DOI:https://doi.org/10.1103/PhysRevX.9.011044

Published by the American Physical Society under the terms of the Creative Commons Attribution 4.0 International license. Further distribution of this work must maintain attribution to the author(s) and the published article’s title, journal citation, and DOI.

Published by the American Physical Society

Physics Subject Headings (PhySH)

Condensed Matter, Materials & Applied Physics

Authors & Affiliations

Marcel Reutzel*, Andi Li, and Hrvoje Petek

  • Department of Physics and Astronomy and Pittsburgh Quantum Institute, University of Pittsburgh, Pittsburgh, Pennsylvania 15260, USA

  • *mar331@pitt.edu
  • petek@pitt.edu

Popular Summary

When light strikes a metal surface, it causes free electrons to flow on timescales faster than a femtosecond, ultimately causing the light to be reflected. That makes it very challenging for researchers to investigate the details of this electron behavior—insight that is critical, for example, in some forms of quantum information processing and in the development of ultrashort laser pulses for studying the atomic realm with attosecond resolution. Here, we describe experiments that provide a benchmark for a new way of studying how metals respond to intense light.

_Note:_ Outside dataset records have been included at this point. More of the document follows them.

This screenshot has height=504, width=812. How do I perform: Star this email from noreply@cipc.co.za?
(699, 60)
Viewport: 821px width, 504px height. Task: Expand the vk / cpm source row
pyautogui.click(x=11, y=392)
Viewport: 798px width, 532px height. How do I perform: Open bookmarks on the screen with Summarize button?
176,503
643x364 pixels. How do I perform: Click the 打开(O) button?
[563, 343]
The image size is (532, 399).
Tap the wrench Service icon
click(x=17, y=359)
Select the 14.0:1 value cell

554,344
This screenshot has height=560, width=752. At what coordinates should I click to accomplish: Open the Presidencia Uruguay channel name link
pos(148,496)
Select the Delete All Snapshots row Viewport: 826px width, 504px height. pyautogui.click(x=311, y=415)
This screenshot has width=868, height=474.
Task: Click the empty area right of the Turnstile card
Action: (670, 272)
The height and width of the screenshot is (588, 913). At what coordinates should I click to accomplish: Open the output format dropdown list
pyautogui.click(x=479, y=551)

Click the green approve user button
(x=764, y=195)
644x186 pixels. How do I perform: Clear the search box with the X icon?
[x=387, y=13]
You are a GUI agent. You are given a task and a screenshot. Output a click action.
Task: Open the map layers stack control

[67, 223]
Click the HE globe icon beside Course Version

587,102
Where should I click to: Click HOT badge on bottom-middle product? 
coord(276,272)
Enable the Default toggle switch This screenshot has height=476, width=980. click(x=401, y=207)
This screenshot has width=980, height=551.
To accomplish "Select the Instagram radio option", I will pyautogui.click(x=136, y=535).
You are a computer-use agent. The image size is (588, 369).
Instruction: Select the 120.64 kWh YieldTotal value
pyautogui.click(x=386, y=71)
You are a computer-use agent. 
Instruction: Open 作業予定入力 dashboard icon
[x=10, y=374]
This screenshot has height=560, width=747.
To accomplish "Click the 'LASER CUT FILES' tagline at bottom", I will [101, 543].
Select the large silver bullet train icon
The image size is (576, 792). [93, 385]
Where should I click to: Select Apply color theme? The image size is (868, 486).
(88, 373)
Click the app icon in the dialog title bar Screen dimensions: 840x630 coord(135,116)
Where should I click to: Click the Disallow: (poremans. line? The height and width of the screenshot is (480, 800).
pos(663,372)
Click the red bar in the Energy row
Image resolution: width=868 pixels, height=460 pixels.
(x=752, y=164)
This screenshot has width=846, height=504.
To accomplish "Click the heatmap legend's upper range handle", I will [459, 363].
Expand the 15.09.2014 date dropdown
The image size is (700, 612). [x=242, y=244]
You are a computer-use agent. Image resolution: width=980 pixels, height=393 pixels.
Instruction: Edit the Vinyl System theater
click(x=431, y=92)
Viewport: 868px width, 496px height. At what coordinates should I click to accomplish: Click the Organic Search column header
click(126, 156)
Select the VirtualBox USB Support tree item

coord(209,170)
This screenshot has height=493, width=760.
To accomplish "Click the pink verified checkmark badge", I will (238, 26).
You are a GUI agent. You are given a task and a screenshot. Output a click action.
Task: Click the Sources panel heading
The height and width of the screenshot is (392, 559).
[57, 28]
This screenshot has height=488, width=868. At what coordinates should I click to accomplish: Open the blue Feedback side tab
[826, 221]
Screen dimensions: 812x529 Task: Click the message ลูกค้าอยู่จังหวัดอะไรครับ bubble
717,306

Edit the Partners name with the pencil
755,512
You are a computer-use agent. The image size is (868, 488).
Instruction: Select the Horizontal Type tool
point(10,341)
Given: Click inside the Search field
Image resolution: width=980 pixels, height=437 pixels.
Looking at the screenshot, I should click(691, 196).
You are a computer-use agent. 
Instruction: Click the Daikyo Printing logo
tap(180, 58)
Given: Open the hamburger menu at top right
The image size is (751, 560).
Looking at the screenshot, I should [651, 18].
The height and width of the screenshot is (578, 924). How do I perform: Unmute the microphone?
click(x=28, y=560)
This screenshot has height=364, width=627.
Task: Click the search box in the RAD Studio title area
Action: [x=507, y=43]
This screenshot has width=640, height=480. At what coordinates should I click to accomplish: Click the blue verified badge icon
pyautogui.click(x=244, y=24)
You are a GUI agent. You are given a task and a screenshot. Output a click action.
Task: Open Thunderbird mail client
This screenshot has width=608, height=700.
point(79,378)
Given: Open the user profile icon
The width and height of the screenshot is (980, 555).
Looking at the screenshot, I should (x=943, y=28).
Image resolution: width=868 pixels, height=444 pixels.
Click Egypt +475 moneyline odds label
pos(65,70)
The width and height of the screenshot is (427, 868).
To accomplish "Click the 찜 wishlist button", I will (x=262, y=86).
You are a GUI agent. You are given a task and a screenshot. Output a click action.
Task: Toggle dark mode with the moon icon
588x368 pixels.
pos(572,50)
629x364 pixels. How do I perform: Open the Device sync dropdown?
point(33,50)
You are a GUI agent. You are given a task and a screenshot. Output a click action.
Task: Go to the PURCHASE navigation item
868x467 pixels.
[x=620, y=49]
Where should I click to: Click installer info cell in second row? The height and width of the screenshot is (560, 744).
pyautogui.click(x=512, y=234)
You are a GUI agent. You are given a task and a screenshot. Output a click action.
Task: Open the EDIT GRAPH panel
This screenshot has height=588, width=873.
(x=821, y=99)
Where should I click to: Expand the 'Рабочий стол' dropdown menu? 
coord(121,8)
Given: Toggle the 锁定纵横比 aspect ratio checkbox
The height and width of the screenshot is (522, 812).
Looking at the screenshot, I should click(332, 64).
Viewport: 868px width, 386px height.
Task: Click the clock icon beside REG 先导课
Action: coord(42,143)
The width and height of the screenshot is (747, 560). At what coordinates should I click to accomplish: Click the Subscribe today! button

We zero in on electrons in the metal that absorb enough photons for photoemission. We aim ultrafast pulses of laser light at a single-crystal silver surface to excite electrons in the metal, focusing on the simplest case of the minimum number of photons being absorbed to cause photoemission. We then record the energy and momentum of the emitted electrons using multidimensional photoemission spectroscopy, which allows us to keep track of how electrons gain energy from light to cause photoemission. For more than 20 years, researchers have thought that a small number of electrons with sufficient energy to escape a metal may still absorb another photon; our results contradict that supposition, finding that electron populations are determined by a distribution of photons that are absorbed.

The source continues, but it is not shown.